=== Begin Enclosure ===
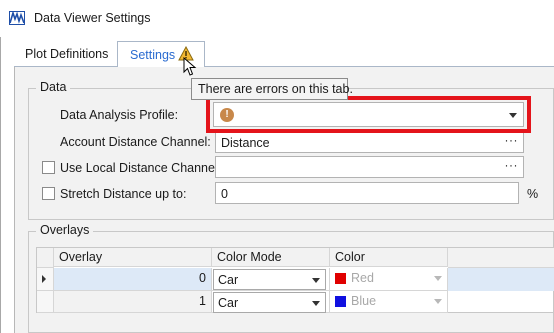  I want to click on tab-label: Plot Definitions, so click(67, 54).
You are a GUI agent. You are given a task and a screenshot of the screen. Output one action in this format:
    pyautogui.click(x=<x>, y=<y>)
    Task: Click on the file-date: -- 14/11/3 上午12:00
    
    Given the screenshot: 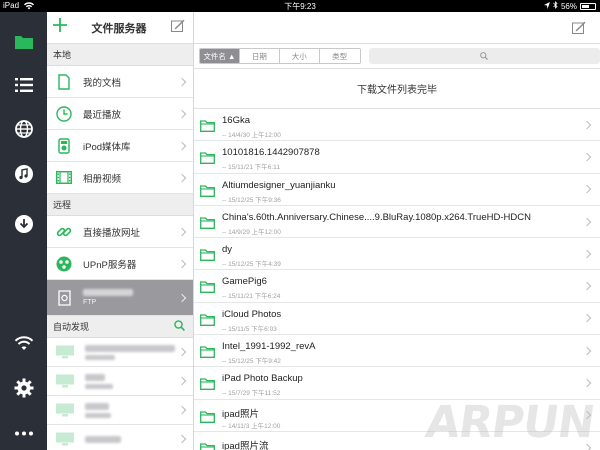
=== End Enclosure ===
ACTIVITY -> Please repeat word for word the stretch of the data from the line containing "You are a GUI" through the end of the data, and leave out the pictures.

TASK RESULT ->
You are a GUI agent. You are given a task and a screenshot of the screen. Output one action in this format:
    pyautogui.click(x=<x>, y=<y>)
    Task: Click on the file-date: -- 14/11/3 上午12:00
    
    Given the screenshot: 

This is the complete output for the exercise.